## SOURCE
◆ ◆ ◆ ◆
The first heat exchange unit 23 is placed between the process circuit 22 and the heating line 5 in order to heat the heating fluid by means of the process fluid, while the second heat exchange unit 24 is placed between the process circuit 22 and the cooling circuit 11 to cool the cooling liquid leaving the mould 10 by means of the process fluid. In particular, the first heat exchange unit 23 is associated with the heating line 5 downstream of the fan 8 and upstream of the heating device 9.

Preferably, the first heat exchange unit 23 operates at a temperature of at least 60°C, and more preferably at a temperature between 90°C and 130°C.
◆ ◆ ◆ ◆
Data for locating visible targets:
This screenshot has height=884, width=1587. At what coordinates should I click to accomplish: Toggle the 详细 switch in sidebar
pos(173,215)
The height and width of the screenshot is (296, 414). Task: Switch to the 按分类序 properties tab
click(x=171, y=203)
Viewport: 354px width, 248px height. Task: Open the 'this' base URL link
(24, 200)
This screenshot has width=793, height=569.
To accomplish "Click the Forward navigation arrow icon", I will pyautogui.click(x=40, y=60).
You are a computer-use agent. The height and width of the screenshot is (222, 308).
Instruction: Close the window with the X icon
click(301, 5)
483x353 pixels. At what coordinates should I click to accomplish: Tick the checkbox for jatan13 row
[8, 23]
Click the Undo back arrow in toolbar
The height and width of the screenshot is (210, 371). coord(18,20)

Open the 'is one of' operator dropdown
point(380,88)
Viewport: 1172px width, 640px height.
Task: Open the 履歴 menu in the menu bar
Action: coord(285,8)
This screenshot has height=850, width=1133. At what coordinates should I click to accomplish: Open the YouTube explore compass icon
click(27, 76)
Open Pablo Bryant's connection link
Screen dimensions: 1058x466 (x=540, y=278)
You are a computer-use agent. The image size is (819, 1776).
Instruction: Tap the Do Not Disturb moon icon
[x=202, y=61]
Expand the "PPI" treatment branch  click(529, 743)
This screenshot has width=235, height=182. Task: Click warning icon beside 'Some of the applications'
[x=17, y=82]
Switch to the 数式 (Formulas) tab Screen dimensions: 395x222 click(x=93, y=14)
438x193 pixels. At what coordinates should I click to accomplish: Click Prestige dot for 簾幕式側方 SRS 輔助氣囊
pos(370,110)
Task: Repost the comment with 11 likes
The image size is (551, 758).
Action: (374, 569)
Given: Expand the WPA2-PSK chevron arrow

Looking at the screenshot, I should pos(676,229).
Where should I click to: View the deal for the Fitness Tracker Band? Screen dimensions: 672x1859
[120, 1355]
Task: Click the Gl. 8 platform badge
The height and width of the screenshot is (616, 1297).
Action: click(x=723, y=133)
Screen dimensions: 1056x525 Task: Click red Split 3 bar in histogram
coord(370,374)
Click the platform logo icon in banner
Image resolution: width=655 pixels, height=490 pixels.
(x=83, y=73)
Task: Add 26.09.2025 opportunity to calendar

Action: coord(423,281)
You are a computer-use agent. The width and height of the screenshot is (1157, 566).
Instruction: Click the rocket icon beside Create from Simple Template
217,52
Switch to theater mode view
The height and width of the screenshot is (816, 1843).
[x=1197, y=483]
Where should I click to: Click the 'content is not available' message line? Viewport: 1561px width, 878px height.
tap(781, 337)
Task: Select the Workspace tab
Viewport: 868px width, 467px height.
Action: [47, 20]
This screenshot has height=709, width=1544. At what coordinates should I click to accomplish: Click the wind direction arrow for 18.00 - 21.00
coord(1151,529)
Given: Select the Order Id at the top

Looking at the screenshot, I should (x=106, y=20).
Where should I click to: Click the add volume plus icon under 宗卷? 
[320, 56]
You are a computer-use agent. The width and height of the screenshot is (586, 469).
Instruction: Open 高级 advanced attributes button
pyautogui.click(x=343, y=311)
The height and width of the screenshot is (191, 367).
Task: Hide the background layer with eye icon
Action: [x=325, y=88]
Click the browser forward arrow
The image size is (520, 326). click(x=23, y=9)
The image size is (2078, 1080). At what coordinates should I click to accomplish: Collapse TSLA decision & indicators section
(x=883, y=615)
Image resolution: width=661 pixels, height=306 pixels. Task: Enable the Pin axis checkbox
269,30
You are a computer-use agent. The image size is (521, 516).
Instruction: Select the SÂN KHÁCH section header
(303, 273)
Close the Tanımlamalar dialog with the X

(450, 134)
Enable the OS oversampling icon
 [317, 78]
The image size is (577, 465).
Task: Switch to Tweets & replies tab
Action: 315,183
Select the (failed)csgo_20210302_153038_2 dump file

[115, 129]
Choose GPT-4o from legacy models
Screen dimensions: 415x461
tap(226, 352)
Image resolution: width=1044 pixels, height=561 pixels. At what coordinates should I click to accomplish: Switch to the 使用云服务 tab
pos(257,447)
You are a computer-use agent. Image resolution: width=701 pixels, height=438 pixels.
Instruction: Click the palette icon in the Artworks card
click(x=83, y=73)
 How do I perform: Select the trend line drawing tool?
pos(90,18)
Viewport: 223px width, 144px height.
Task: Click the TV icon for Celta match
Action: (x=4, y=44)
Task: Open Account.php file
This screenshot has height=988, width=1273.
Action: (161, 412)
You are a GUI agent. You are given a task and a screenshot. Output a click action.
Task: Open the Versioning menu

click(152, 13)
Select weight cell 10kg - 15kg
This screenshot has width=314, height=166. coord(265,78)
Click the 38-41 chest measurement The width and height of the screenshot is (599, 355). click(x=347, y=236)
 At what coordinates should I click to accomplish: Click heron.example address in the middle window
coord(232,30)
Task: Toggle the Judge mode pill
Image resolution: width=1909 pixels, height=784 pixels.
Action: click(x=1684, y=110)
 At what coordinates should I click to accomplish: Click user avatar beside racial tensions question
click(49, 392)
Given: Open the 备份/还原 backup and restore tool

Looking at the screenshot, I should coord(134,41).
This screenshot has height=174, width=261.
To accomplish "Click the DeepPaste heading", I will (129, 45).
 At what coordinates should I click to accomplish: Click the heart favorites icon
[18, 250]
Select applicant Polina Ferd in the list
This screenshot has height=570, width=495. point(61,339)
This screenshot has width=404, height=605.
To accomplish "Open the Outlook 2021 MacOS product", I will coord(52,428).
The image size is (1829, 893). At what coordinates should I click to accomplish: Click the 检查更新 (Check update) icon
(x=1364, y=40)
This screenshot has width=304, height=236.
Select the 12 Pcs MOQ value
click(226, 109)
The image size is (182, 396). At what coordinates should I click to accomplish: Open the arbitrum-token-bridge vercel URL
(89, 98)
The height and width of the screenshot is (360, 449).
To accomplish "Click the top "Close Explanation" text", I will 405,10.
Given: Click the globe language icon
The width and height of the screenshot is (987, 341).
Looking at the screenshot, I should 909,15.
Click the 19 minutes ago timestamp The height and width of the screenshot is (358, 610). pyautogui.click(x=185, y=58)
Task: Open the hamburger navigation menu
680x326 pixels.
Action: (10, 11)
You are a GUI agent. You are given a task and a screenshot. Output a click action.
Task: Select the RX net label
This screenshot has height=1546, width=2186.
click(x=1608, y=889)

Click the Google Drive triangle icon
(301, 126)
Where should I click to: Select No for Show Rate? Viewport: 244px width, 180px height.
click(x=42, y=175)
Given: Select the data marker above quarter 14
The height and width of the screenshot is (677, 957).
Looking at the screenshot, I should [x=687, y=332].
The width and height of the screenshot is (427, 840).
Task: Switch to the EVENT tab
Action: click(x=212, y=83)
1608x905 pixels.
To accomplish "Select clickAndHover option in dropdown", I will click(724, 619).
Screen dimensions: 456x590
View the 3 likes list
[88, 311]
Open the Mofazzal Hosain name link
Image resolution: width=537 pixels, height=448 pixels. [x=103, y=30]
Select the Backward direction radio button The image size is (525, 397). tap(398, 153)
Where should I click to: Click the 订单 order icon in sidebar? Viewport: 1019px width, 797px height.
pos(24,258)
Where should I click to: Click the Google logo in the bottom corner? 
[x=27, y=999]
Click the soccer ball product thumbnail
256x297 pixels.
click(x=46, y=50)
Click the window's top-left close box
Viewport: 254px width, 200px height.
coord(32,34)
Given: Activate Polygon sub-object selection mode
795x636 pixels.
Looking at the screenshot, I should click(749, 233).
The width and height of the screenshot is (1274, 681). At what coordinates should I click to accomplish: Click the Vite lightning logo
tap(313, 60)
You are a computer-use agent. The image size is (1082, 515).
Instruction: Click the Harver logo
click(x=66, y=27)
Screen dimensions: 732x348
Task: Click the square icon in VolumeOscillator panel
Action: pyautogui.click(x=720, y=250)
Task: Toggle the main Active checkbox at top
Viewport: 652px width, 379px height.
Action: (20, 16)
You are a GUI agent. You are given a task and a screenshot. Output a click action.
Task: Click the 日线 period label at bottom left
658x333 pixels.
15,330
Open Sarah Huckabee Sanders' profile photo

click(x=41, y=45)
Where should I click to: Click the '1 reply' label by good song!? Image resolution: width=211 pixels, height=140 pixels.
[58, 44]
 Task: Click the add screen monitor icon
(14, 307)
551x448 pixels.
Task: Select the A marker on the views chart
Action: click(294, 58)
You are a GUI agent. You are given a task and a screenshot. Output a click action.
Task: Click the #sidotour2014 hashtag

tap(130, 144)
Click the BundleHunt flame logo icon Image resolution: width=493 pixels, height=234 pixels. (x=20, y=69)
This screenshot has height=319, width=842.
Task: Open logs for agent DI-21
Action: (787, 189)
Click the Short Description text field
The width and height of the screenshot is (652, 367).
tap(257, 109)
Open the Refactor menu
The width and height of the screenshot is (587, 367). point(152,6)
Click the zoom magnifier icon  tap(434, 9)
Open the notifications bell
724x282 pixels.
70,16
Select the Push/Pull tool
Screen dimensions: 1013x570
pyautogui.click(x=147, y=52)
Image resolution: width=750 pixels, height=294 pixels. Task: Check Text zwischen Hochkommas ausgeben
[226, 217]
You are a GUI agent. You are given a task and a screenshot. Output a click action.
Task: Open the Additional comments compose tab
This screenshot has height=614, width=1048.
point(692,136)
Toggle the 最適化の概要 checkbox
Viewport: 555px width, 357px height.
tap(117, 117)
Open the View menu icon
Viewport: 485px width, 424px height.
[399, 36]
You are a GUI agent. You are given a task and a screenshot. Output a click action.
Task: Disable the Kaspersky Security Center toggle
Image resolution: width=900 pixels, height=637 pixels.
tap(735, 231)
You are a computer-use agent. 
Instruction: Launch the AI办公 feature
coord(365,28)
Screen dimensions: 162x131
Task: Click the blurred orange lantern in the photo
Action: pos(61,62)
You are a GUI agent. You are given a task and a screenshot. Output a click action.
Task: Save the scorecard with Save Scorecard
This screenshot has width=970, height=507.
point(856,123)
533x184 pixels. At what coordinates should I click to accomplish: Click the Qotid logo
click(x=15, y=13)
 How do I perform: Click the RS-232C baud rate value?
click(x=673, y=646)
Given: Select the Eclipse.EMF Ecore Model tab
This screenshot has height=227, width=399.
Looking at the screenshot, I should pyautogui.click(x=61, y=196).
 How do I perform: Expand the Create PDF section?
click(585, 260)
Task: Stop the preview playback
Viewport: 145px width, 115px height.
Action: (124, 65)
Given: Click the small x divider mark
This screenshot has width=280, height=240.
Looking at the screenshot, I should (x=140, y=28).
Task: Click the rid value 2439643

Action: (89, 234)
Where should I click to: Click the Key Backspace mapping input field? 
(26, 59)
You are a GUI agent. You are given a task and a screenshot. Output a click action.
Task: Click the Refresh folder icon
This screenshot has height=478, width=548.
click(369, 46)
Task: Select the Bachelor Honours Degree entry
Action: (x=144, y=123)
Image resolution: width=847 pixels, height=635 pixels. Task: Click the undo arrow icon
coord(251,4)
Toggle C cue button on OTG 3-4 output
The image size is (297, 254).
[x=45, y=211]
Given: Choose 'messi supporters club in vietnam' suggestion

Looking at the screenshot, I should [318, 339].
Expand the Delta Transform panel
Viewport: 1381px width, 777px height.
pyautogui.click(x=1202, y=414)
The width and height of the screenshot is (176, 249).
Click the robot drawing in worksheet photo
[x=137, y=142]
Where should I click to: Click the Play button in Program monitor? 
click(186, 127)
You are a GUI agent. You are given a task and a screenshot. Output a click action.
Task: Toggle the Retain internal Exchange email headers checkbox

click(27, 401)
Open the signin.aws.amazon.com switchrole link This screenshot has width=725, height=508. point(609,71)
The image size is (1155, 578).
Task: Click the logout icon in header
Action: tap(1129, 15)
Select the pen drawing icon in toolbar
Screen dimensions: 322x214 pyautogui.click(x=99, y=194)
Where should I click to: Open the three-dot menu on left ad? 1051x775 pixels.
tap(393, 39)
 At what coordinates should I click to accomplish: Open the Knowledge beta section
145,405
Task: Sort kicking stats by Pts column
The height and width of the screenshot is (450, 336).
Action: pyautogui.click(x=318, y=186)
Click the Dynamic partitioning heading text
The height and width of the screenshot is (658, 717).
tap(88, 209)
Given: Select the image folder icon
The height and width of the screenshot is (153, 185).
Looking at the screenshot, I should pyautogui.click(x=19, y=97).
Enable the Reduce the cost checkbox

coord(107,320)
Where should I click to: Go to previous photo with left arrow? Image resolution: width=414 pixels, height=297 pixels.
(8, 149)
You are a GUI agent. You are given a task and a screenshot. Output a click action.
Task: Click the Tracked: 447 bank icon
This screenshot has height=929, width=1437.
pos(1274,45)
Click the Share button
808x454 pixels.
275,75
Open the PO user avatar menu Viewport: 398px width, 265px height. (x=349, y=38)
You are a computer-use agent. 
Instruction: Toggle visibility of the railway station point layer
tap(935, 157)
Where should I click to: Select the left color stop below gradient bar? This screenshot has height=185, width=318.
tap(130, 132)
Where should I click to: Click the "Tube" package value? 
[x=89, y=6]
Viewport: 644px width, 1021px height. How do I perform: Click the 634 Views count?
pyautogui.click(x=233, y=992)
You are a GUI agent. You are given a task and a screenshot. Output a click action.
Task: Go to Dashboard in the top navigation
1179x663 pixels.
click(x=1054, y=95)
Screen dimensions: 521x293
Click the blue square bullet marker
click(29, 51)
◆ ◆ ◆ ◆
## WRITTEN EXERCISE
Decide whether each statement agrees with the passage on the heat exchange units. Answer yes or no, and quote the deciding words of the passage. 1. On the heating line, the first heat exchange unit sits upstream of the fan 8. 2. The second heat exchange unit cools the cooling liquid that leaves the mould 10. 3. The more preferable operating temperature of the first heat exchange unit is between 90°C and 130°C.

## PROBLEM SOLUTION
1. No: "downstream of the fan 8 and upstream of the heating device 9"
2. Yes: "to cool the cooling liquid leaving the mould 10 by means of the process fluid"
3. Yes: "more preferably at a temperature between 90°C and 130°C"